Posted on 04/04/2006 7:14:08 AM PDT by Cat loving Texan

The dogfight is occurring at such a rarefied policy altitude that you can't hear it from the ground.

But the dispute over how to pay for the federal air traffic control system, essentially a fight between two aviation business sectors, figures to come down to cloud level before Congress acts on a 10-year reauthorization of the Federal Aviation Administration in mid-2007.

The resolution in the end could mean slightly lower airline ticket prices — though maybe not — and greater expenses for private jets. It could also lead to a more powerful, satellite-based air traffic control system that could make flying safer, allow the FAA to operate with fewer controllers and reduce delays in bad weather.

The major passenger and cargo airlines have proposed going from a tax-based system of funding the FAA — through ticket, cargo and fuel taxes — to one based on actual usage of the air traffic control system, including usage by small jets and turbo-prop planes that fly high enough to be under the guidance of FAA controllers.

Private gasoline-powered prop planes, which generally fly low and interact little with the FAA towers, would not be hit with the user fees. The point would be to increase revenue for the FAA and redistribute the burden of paying for those federal services.

Who should pay?

Under the major carriers' proposal, dubbed "Smart Skies," there would be a set charge for an airplane's takeoff, for a departure, for a flight conducted under instrument flight rules or for other services from the FAA.

The charges probably would be the same for a jumbo jet carrying 300 passengers and a corporate jet carrying a handful of company executives. The logic, from the airlines' point of view, is that it costs the air traffic control system just as much to talk that small plane through bad weather from Chicago to Los Angeles as it does a Boeing 737 airliner.

Airlines "use about 70 percent of the air traffic control system, and they pay over 90 percent," said David Castelveter, spokesman for the Air Transport Association, which represents the airlines and big cargo carriers. "We're looking for a simple funding mechanism that would fairly charge everyone who uses the air traffic control system."

What the airlines are proposing "would be the death of general aviation," said Phil Boyer, president of the Aircraft Owners and Pilots Association, the main advocacy group for private-plane owners.

Though the plan as proposed would change nothing for owners of small, gasoline-powered planes, which some refer to as weekend fliers, the groups representing them are fighting the plan. Bring in the small jets now, they charge, and their planes will be next.

Records for the exercise:

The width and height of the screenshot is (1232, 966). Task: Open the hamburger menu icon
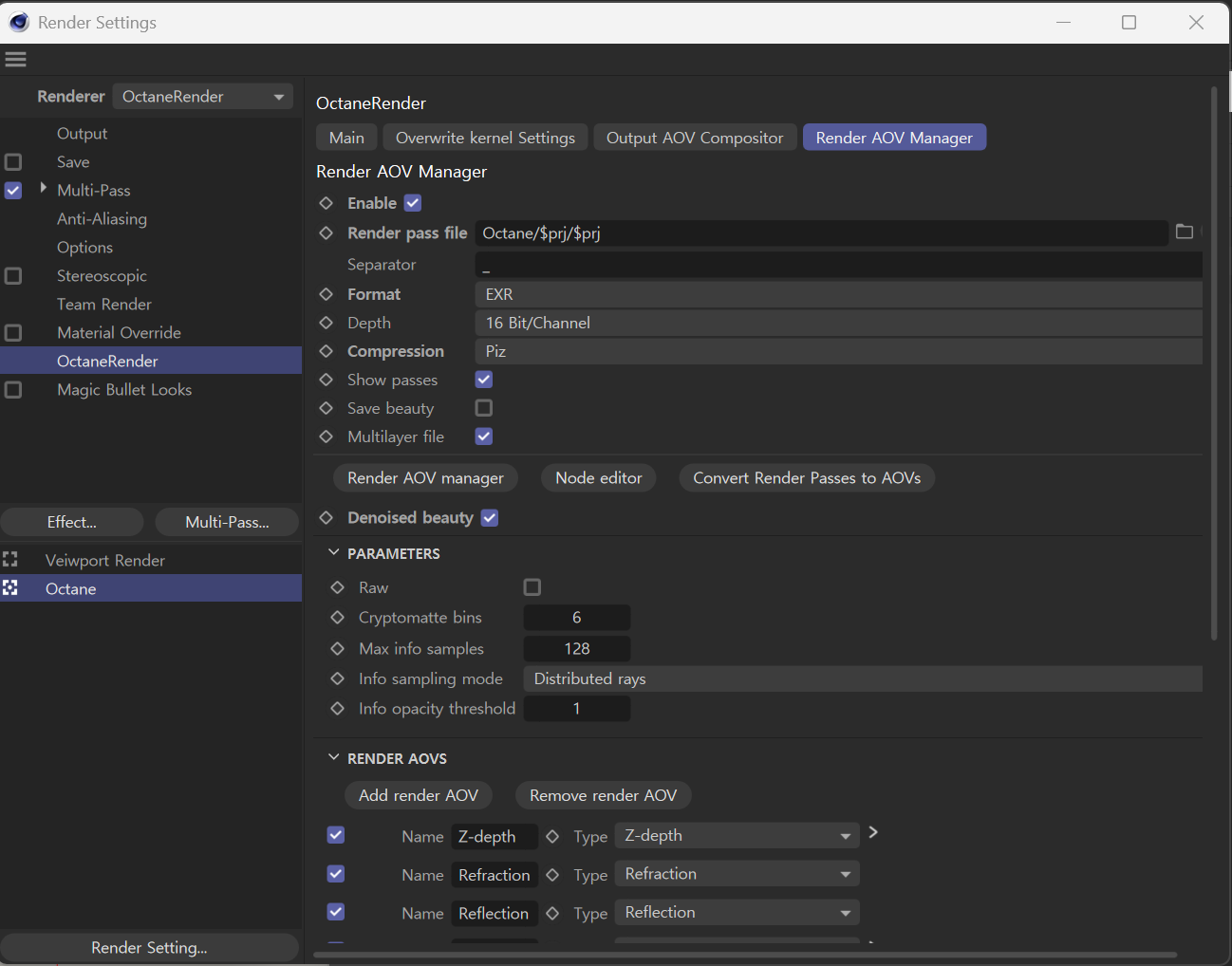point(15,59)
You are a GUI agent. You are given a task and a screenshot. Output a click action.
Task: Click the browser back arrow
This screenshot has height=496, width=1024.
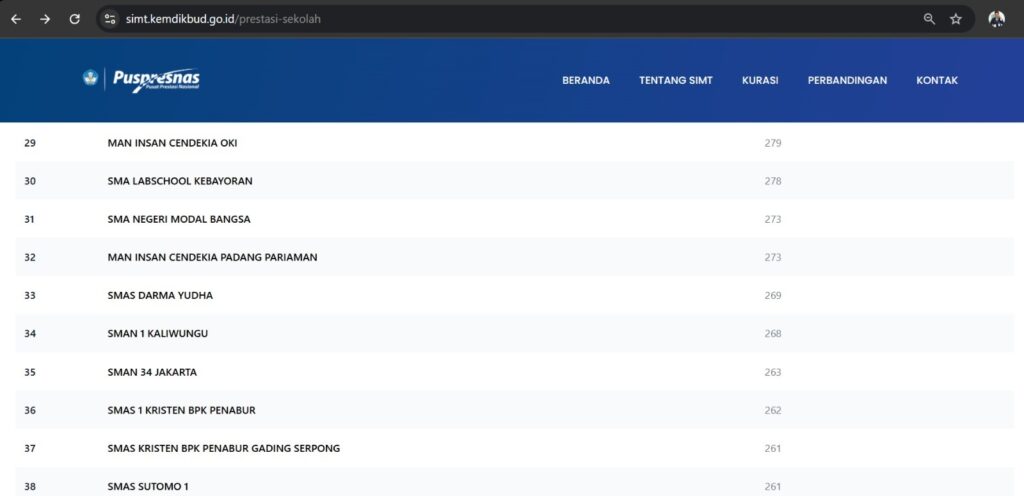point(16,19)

What you will do:
A – In the records, take the part that opens with the line containing "You are a GUI" and runs through the end of the records. Write those lines out again, requests included, with 53 added to every coordinate in the answers, and leave the pictures out.
B – Extend the article on the fight over funding air traffic control past its last sentence.

Responses by task:
A –
You are a GUI agent. You are given a task and a screenshot. Output a click action.
Task: Click the browser back arrow
This screenshot has height=496, width=1024.
point(69,72)

B –
No, airline advocates say, they have no hidden agenda to slap fees on the weekenders.

At Austin-Bergstrom International Airport, about 57 percent of the 210,000 takeoffs and landings in 2005 were airliners and cargo planes, and 39 percent were general aviation planes. The airport could not provide a breakout for gasoline-powered and jet-fueled general aviation flights.

Are flat taxes unfair?

The FAA, which has submitted a so-far confidential proposal to the White House, supports going to a user-fee-based system, if not necessarily the airlines' specific plan.

"The way the current trust fund is, with a flat ticket tax, it does not match what it actually takes to operate the system," FAA spokesman Greg Martin said. "It might as well be tied to the cost of milk."

Martin said the FAA proposal probably will be made public later this spring.

Right now, airlines charge passengers a tax on the base ticket price, as well as a "segment" tax for every leg of the trip.

The proceeds, along with money from a 4.3 cents per gallon fuel tax, goes to the FAA's aviation trust fund. That fund, in turn, pays for the FAA's operating and capital costs.

From cargo operators, the trust fund gets a 6.25 percent tax on what the operators charge for carrying goods.

General aviation pilots, meanwhile, whether they're flying their private Cessna or a corporate jet, pay a fuel tax: 19.3 cents a gallon for aviation gasoline and 21.8 cents a gallon for jet fuel.

Under Smart Skies, approved unanimously by 19 airlines and cargo carriers earlier this month, commercial flights, cargo carriers and general aviation jets would begin paying user fees instead, and the ticket and fuel taxes for jets would go away.

Gasoline-powered planes — about 80 percent of the country's 215,000 general aviation aircraft — would continue to pay only the fuel tax, at least under the current version of the Smart Skies proposal.

'A can of worms'

Jay Carpenter, owner of Austin Chem-Dry and a private-plane owner, said the Smart Skies proposal, by excluding such planes, is cleverly conceived to divide the general aviation community.

"So the little fish are going, 'Hey, it doesn't affect me, it's just the guys in the corporate jets,' " said Carpenter, president of the Texas Aviation Association. "But it opens the door."

Under this theory, the airlines and the FAA will just come back in 10 years, the next time the FAA would be up for reauthorization by Congress, and net all those little fish as well. Then a private-plane owner, rather than being able to make a short hop to Houston for just the cost of the fuel, might have to pay several hundred dollars for help in bad weather from air traffic controllers.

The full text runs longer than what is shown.